Why is Joe Tsai regurgitating Chinese intelligence propaganda?

Joe Tsai is the Canadian-Taiwanese owner of the Brooklyn Nets. He is a successful businessman, an eloquent speaker, and by all accounts a good man. But I am confused as to why he is regurgitating Chinese Ministry of State Security propaganda.

After all, Tsai’s letter attacking Houston Rockets general manager Daryl Morey’s defense of Hong Kong protesters is truly nuts (as, incidentally, is Rockets’ owner Tilman Fertitta’s bending of the knee to Beijing).

Tsai’s letter really does read like it was written by a Chinese MSS senior operations officer.

Tsai begins by lamenting Morey’s “politically charged and grossly misunderstood” defense of freedom in Hong Kong. Absurdly, Tsai then immediately contradicts his attack on Morey by defending freedom as an American value. Even more absurdly, Tsai then flips his trajectory once again, annihilating his own narrative by observing that “The problem is, there are certain topics that are third-rail issues in certain countries, societies and communities.” So we are for free speech, except when we’re against it, except when it involves speaking out against the Chinese communists. If you speak against the party, prepare to face the barrel of a gun.

Tsai clarifies things for us: Truth and honor are found in the loyal support of the party. Chinese “citizens stand united when it comes to the territorial integrity of China and the country’s sovereignty over her homeland.” Tsai continues, “This issue is non-negotiable.” To be fair to Tsai, he is not alone in the NBA. Normally woke Warriors coach, Steve Kerr joined the Communist band wagon on Monday night, explaining that he can’t comment on the oppression of Hongkongers, although that oppression is in patent breach of Chinese treaty commitments under the 1984 Sino-British declaration. Why no comment? Because Hong Kong’s situation, Kerr says, is “bizarre.”

So is most reality television. But we do not bow to Jersey Shore, do we?

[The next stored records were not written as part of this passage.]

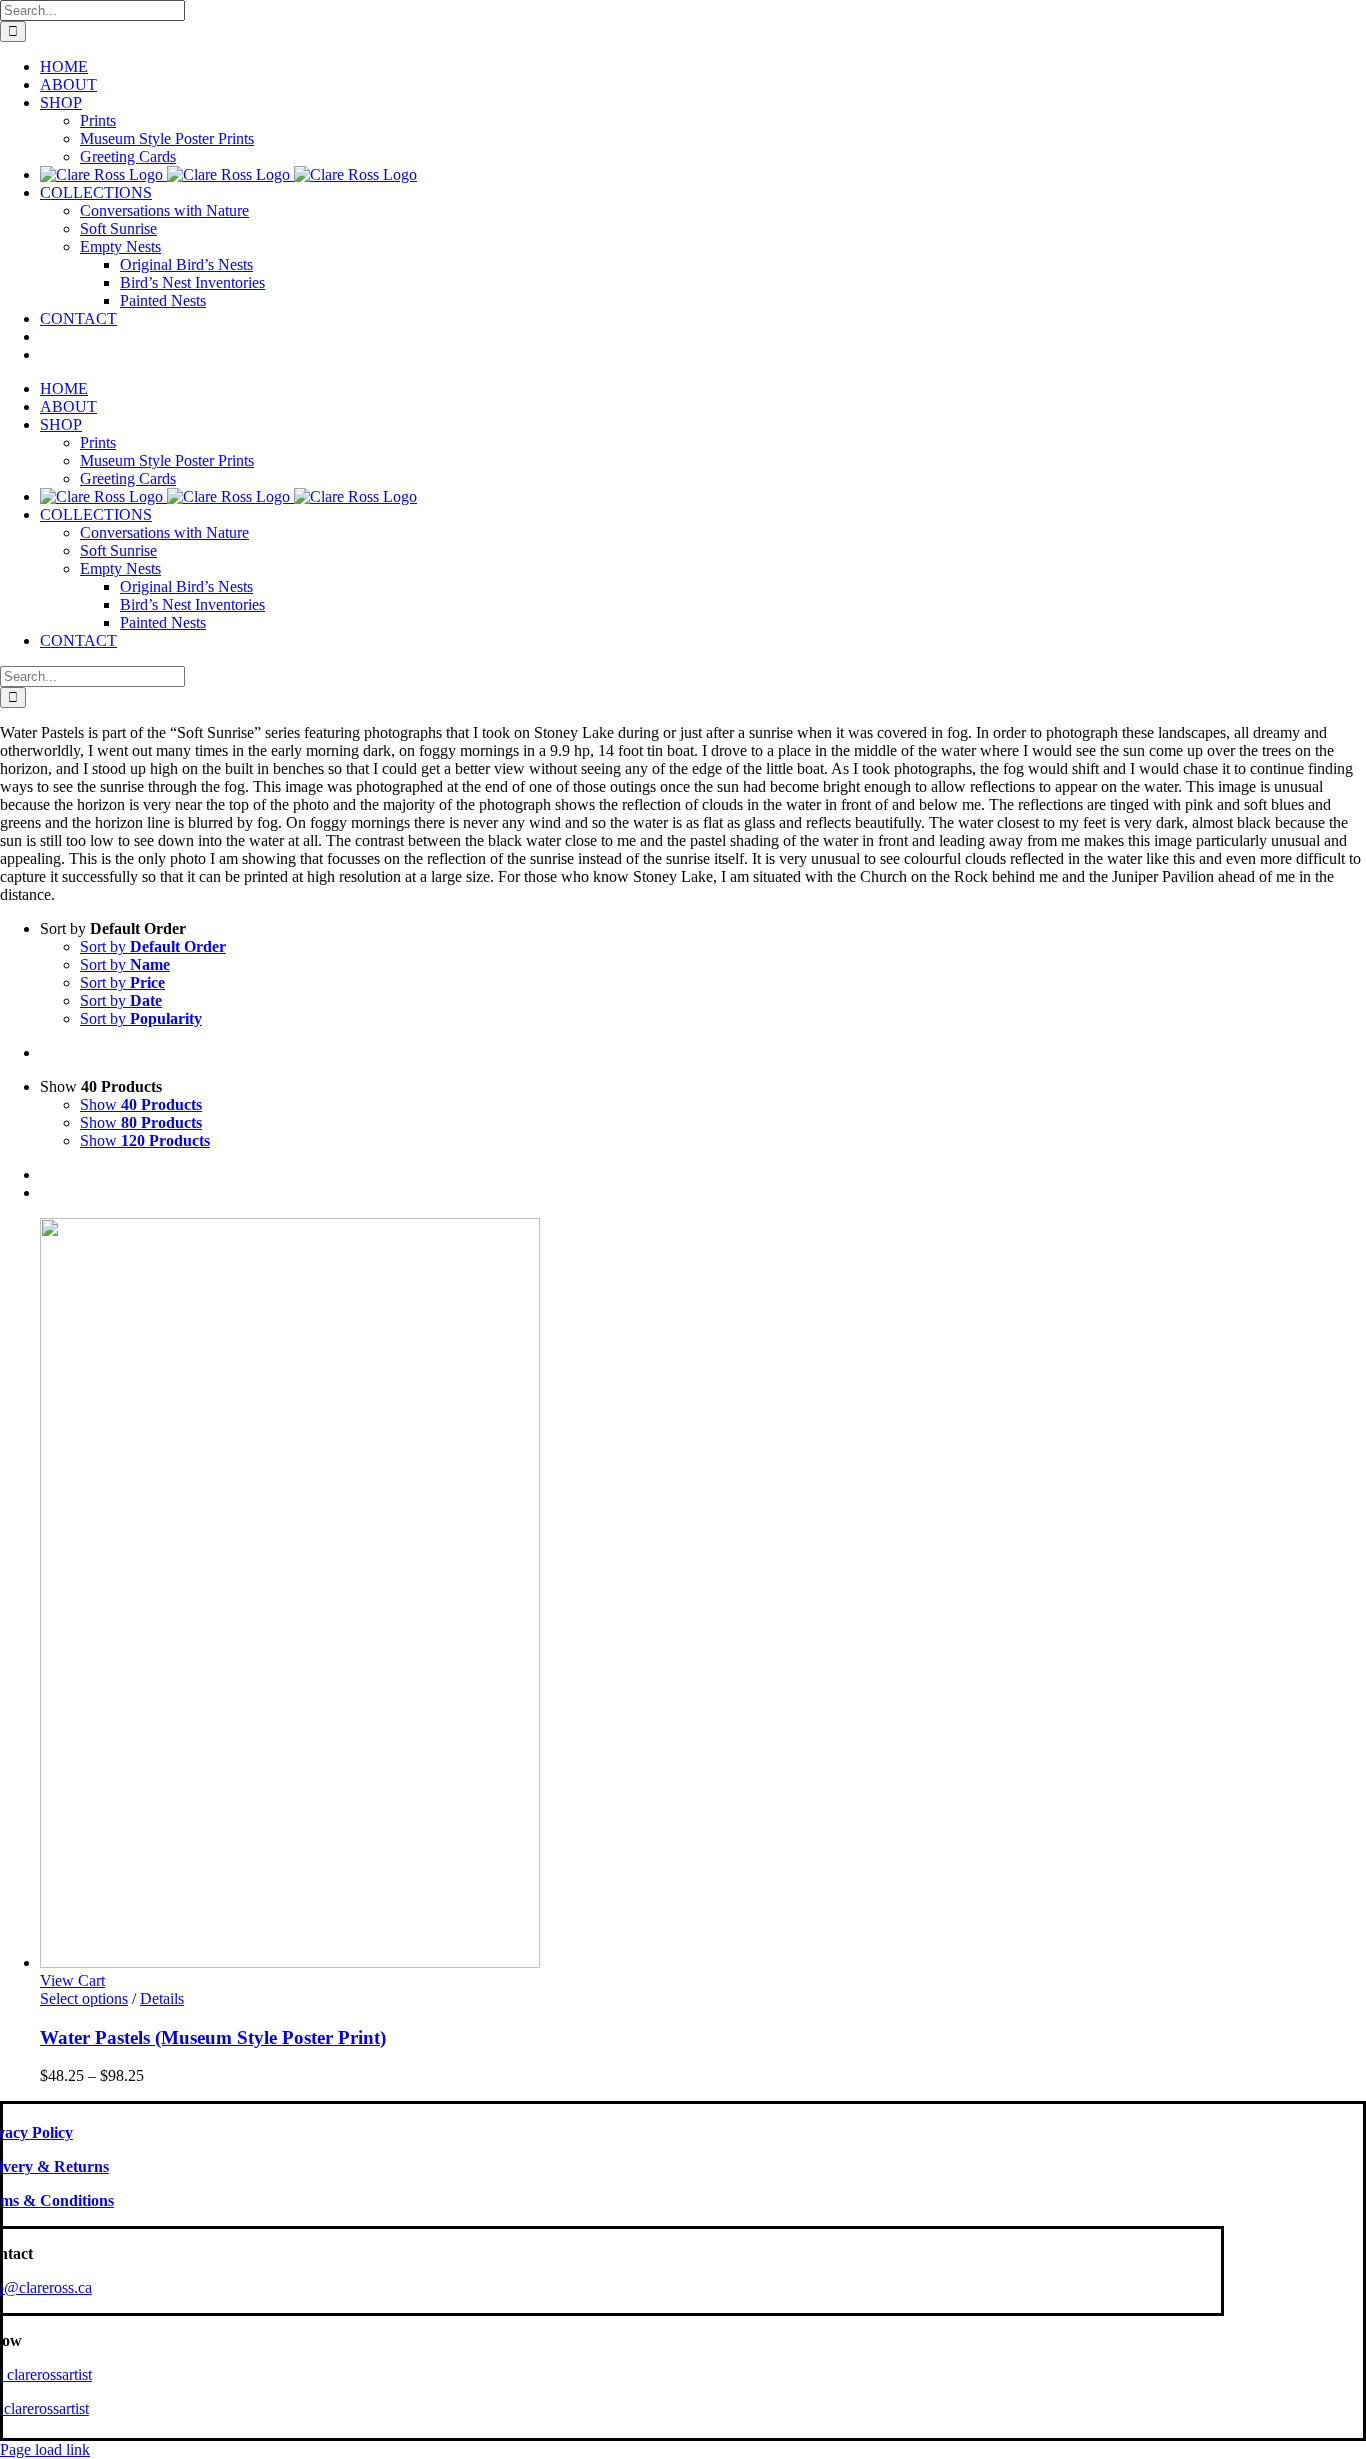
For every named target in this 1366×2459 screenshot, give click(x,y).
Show (141, 1104)
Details (162, 1998)
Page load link (45, 2449)
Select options (84, 1998)
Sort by (153, 946)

That absurdity speaks to something. Tsai and Kerr’s rhetoric aside, the truth is clear and sustained. And terribly pathetic. What we’re seeing here is the NBA’s word-perfect submission to Chinese propaganda,

But the real truth, that bound to facts is also clear. Just as Tsai cites the Opium Wars to explain why Hong Kong’s struggle for freedom is actually a Western imperialist plot, the NBA’s lament against free speech is a desperate wail for cash at the cost of morality. This is the reason China is eliminating Hongkongers’ civil rights and imprisoning millions of Muslims in reeducation camps in Xinjiang. Because the benefit of the party outweighs the rights of the few and the many.